■ WHAT THE TASK REQUIRES ■
Please print the entries below exactly, from the line with "LAUBA & rosé" through the line with "ENVY ROOM //", including both of those lines and leaving out all others.

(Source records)
*** Begin section ***

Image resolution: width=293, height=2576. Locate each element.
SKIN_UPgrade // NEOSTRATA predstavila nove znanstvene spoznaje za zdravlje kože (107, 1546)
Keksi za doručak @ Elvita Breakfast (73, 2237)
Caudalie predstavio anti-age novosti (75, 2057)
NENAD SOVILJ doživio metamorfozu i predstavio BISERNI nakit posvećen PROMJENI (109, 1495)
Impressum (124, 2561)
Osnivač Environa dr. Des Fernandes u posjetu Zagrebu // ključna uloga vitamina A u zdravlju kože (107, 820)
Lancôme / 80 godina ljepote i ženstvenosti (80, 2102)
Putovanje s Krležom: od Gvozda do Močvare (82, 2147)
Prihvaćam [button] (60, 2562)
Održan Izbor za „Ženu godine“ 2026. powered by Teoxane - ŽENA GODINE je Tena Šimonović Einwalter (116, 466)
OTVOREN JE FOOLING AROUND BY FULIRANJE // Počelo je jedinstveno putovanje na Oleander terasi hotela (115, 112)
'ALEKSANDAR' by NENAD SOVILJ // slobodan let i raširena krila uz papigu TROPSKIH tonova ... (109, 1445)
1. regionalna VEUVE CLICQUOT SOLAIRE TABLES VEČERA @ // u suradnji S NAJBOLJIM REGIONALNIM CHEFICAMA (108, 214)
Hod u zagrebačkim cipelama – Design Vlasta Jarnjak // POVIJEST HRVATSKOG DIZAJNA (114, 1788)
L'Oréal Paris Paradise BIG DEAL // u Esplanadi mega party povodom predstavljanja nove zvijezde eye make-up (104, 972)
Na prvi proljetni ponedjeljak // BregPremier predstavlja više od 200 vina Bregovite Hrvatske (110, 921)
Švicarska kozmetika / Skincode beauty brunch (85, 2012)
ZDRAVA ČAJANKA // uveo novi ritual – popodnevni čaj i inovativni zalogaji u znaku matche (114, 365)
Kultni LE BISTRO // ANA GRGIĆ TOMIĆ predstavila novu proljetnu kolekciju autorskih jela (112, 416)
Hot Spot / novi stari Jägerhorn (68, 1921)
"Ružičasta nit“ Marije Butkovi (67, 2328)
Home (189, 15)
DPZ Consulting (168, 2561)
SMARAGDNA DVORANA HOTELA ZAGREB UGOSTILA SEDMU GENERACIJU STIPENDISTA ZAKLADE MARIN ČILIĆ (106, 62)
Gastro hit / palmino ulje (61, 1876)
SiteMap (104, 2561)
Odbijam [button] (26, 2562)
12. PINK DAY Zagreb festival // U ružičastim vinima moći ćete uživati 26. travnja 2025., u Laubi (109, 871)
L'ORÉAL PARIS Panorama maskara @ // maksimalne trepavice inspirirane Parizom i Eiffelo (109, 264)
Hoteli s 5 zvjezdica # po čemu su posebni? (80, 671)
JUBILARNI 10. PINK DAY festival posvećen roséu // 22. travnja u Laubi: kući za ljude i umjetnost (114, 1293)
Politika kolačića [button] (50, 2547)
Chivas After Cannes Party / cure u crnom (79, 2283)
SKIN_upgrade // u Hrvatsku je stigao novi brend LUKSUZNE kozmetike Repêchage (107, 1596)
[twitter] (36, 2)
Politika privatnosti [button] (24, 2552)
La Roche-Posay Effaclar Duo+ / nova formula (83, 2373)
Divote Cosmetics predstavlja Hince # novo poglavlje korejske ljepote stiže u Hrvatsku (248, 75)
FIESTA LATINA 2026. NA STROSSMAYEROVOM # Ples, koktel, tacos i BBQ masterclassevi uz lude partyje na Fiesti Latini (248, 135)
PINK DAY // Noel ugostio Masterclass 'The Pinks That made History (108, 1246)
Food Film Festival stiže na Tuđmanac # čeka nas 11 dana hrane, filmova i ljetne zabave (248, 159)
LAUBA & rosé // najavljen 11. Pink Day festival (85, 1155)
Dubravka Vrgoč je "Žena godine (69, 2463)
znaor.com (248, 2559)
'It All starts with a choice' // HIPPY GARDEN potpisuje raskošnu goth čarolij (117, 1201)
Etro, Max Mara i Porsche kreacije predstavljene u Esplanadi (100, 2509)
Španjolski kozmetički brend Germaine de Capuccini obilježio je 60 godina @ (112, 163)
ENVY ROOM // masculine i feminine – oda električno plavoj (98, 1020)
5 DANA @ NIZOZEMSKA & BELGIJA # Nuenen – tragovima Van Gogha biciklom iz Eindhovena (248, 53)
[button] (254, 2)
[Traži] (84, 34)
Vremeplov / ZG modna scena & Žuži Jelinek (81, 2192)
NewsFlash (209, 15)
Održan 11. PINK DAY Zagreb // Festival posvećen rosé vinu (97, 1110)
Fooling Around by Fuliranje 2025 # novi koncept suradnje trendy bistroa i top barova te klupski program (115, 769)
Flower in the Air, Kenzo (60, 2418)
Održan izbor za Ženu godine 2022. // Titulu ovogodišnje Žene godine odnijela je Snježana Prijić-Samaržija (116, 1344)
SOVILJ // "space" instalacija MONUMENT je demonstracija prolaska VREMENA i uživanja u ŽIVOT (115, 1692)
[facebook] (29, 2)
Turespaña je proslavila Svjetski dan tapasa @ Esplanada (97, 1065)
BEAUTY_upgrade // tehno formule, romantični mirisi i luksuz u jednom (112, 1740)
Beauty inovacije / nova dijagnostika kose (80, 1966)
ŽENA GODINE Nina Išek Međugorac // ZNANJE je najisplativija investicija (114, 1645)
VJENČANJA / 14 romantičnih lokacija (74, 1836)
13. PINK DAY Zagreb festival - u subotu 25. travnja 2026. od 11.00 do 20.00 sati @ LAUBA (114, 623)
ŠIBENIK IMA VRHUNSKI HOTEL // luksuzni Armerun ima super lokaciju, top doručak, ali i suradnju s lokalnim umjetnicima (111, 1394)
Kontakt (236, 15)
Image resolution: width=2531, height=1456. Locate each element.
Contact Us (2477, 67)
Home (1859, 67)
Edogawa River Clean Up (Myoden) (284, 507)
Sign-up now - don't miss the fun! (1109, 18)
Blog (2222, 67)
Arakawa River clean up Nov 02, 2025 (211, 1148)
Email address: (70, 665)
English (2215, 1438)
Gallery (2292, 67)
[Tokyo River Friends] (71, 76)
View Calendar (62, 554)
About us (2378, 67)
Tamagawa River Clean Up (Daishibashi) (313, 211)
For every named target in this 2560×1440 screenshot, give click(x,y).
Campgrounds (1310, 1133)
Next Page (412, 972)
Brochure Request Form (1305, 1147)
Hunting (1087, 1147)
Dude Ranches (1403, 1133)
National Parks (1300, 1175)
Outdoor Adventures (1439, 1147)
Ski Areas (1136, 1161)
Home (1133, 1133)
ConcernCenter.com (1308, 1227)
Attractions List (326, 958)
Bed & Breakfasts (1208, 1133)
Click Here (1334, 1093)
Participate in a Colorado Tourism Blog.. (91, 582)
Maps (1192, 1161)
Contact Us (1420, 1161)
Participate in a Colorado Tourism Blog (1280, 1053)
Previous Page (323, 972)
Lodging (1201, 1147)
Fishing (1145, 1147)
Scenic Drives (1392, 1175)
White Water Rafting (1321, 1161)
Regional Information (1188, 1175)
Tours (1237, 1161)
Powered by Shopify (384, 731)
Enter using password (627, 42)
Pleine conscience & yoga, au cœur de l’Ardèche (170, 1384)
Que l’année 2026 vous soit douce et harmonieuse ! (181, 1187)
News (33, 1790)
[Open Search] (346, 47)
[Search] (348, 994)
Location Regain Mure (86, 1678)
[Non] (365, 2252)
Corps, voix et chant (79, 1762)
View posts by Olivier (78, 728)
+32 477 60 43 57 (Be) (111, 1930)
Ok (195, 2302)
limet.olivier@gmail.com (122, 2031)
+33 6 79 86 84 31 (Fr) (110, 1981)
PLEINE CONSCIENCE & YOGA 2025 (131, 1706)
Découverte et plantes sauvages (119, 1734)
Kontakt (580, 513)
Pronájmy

*** End section ***

■ EXPECTED ANSWER ■
LAUBA & rosé // najavljen 11. Pink Day festival (85, 1155)
Dubravka Vrgoč je "Žena godine (69, 2463)
znaor.com (248, 2559)
'It All starts with a choice' // HIPPY GARDEN potpisuje raskošnu goth čarolij (117, 1201)
Etro, Max Mara i Porsche kreacije predstavljene u Esplanadi (100, 2509)
Španjolski kozmetički brend Germaine de Capuccini obilježio je 60 godina @ (112, 163)
ENVY ROOM // masculine i feminine – oda električno plavoj (98, 1020)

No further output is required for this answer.